Labour have addressed the major issue of homelessness around the UK, by vowing to double the number of homes that are available for use by homeless people in England, in an attempt to significantly reduce the amount of people sleeping rough on the streets.
Despite the government claiming that £500 million had been invested in helping the homeless, Labour still believe that the amount of people still sleeping rough is simply inexcusable, and should the part come into power there would be a major focus on providing homes in cities such as Liverpool, Bristol and Birmingham.
4,000 new flats with genuinely affordable rent is the plan proposed by Labour politicians, and the party has put the idea forward to the government in the hope that they will back the plan, which would be delivered anyway should Labour win the 2020 general election.
Labour’s housing spokesman John Healy told BBC Radio 4’s Today Programme, “The tragedy of this is this is a problem that can be solved. The rapidly rising number of people sleeping in doorways and on park benches shames us all. There can be no excuses – it must end full stop. The spiralling rise in street homelessness results directly from decisions made by ministers since 2010 on housing, and on funding for charities and councils.”
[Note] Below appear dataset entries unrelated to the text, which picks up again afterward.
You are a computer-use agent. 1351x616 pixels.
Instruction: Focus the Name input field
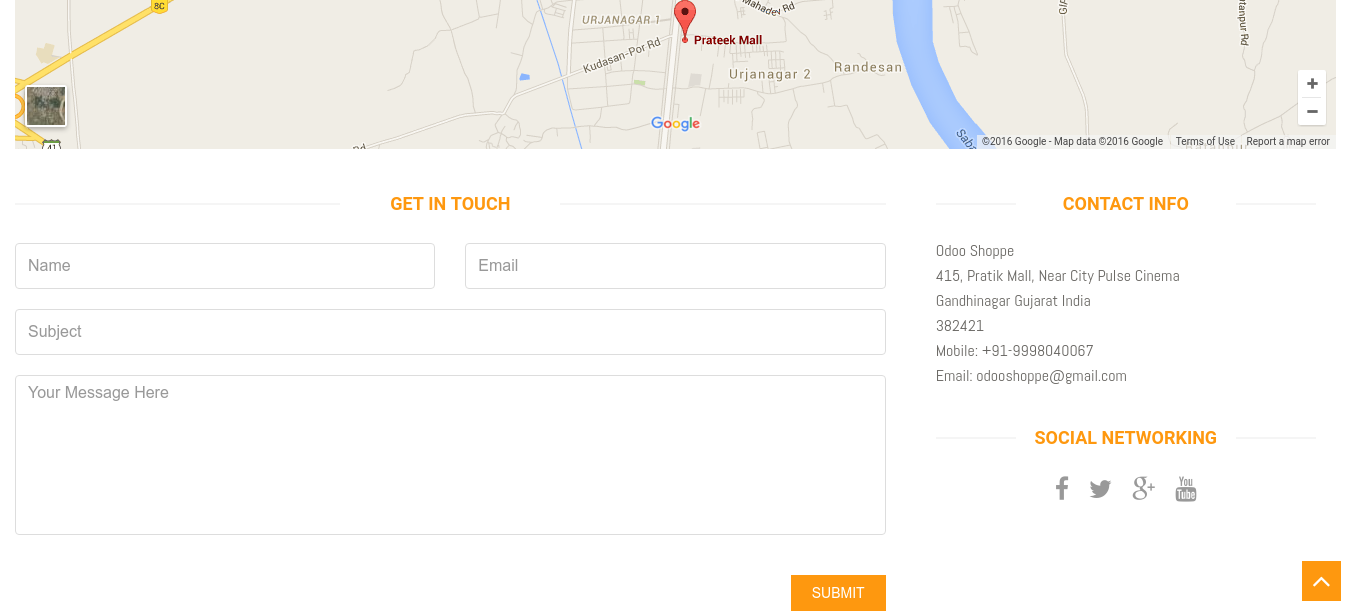[x=225, y=266]
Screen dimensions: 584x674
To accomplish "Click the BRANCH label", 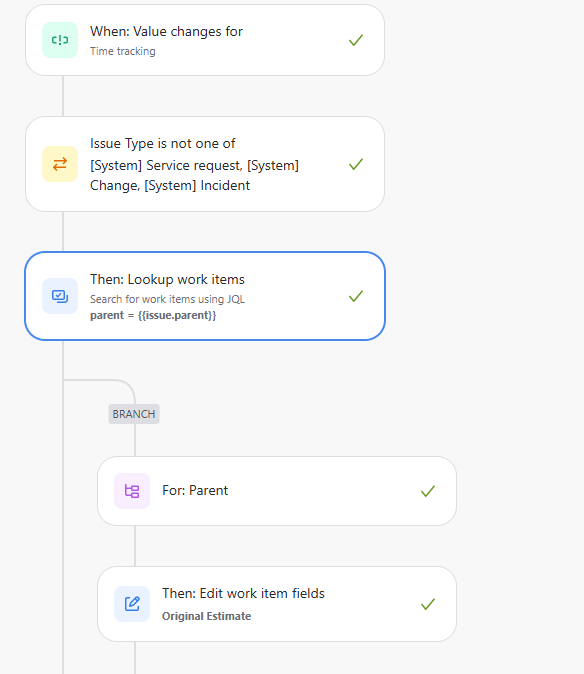I will (134, 414).
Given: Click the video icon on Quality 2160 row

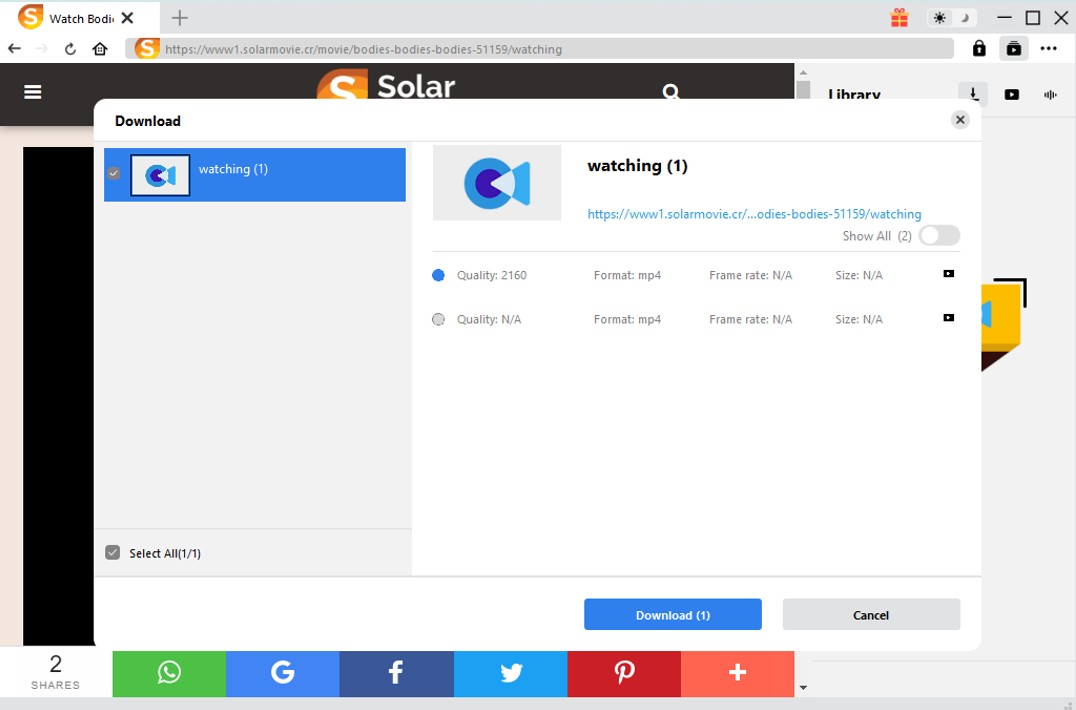Looking at the screenshot, I should [x=949, y=274].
There were reportedly 3,569 people estimated to be living on the streets in the UK last year according to government figures that were published in Autumn of 2015, which compared to the 2010 figure of 1,768 is an astounding increase.
Labour’s plan is to use the Clearing House scheme that was set up for London in 1991 as a model for the rest of the country, and expand it into many other areas of the UK, but whether these plans will be given the go-ahead we shall have to wait and see.